TASK TO COMPLETE
In the Rian Johnson text below, why did Johnson want the "Glass Onion" sequel to be different from the first film?

TEXT SECTION
Rian Johnson was up bright and early Tuesday morning when Oscar nominations were announced — but he wasn’t watching them. “I woke up to exercise in the morning. I get to say that because it’s true. It makes me sound like a healthy person, which I’m generally not,” he tells Gold Derby (watch the exclusive video interview above). “And I got a bunch of really nice texts from friends, like, ‘Oh, my God!'”
Johnson earned a Best Adapted Screenplay nomination for “Glass Onion: A Knives Out Mystery,” three years after scoring a Best Original Screenplay bid for “Knives Out.” The franchise is one of four to have received screenplay nominations for the first film and the sequel after “The Thin Man,” “The Godfather” and “Borat.” “I feel like when I was growing up watching the Oscars, when people thanked the academy, I pictured some monolithic, like, chamber of people in hoods or something,” Johnson says. “And when you get in and you realize it’s your peers and it’s the people that — other writers, specifically, in this case — you’re friends with or whose work you admire, some of your heroes are in there. The fact that you kind of get a pat on the back — a ‘you did good with this one’ from them — is pretty cool.”
After the success of “Knives Out,” anticipation was high for the next chapter in the Benoit Blanc Cinematic Universe. While it was fair for fans to expect a similar type of murder mystery as the original, Johnson wanted to subvert expectations and make the sequel different from the first. “That goes back to Agatha Christie for me. That’s what she did with her books. I think people who kind of have a general knowledge of Christie think she did the same thing over and over. The reality for anyone who knows her work is it was the opposite. So I’m just trying to emulate that, and that means it’s a different creative challenge every time,” he shares. “It’s going to feel a little bit like, ‘Oh, wow’ — especially if the last one connected with audiences and it worked — what the hell are we doing breaking it and doing something different? But, to me, that’s the only thing that’s really worth doing and thankfully Daniel [Craig]’s on the same page.
Set in the early months of the pandemic, “Glass Onion” sees tech billionaire/malaprop offender Miles Bron (Edward Norton) inviting his pals to his titular estate on a private Greek island for a murder mystery weekend. His estranged former business partner Andi Brand (Janelle Monáe) shows up, as does the world’s greatest detective, Benoit Blanc (Craig). And after a real murder occurs, Johnson unveils his latest trick: a double narrative. The film rewinds halfway through and, in keeping with the Glass Onion metaphor, reveals that all the clues were hiding in plain sight the entire time. For the writer-director, it was never a matter of bargaining with how much or how little to put in viewers’ faces, or how much or how little he wanted people to pick up on.

Stored items
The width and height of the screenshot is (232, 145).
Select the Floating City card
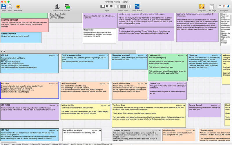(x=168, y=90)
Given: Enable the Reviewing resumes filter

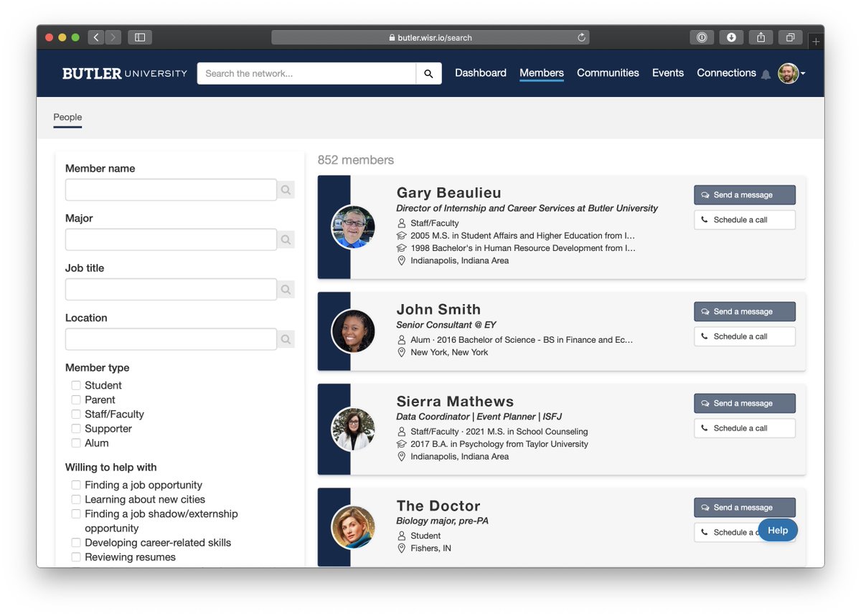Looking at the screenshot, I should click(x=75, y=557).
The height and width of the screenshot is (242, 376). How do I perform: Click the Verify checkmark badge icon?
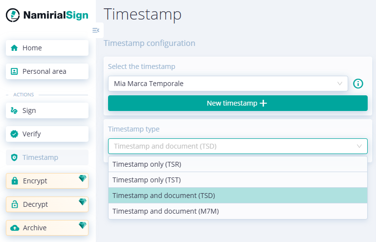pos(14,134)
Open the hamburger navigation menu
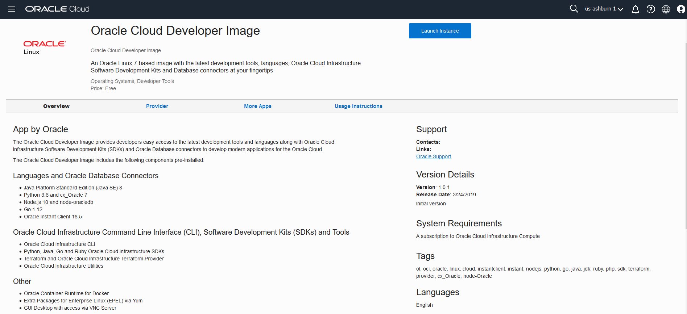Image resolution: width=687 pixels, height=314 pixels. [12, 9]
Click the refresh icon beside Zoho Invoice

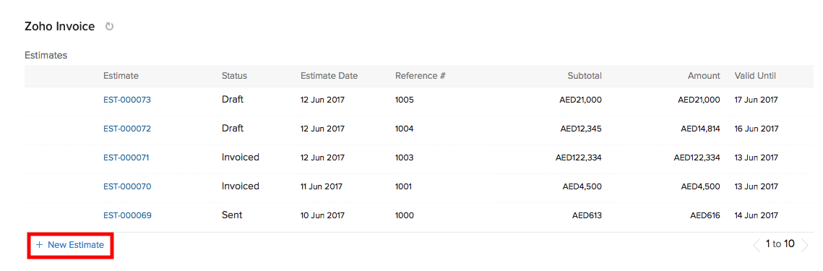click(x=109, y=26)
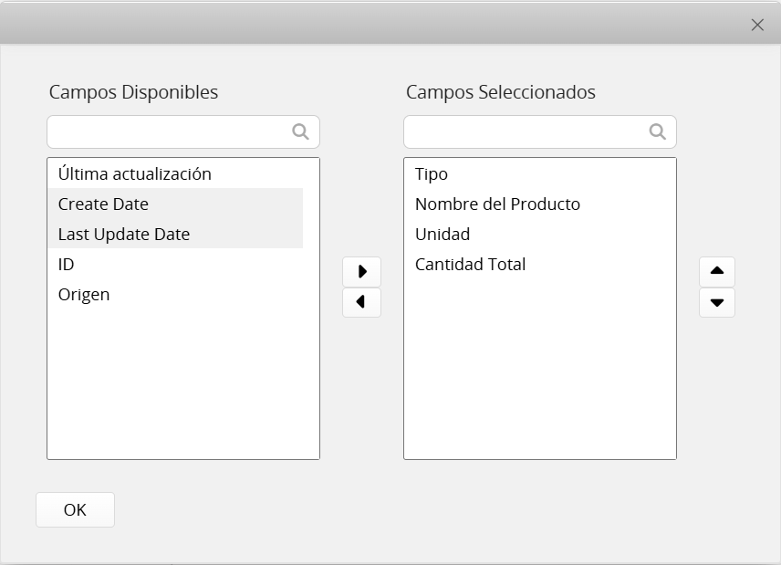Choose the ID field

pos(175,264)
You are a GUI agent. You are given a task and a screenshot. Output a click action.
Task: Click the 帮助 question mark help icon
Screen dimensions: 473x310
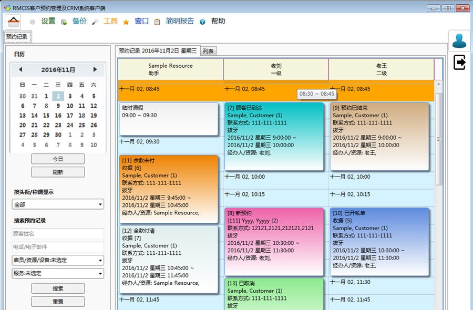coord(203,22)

WRITTEN RESPONSE
He was following Agatha Christie, who made each of her books different rather than repeating the same thing. Johnson says he is trying to emulate her, so each film is a different creative challenge.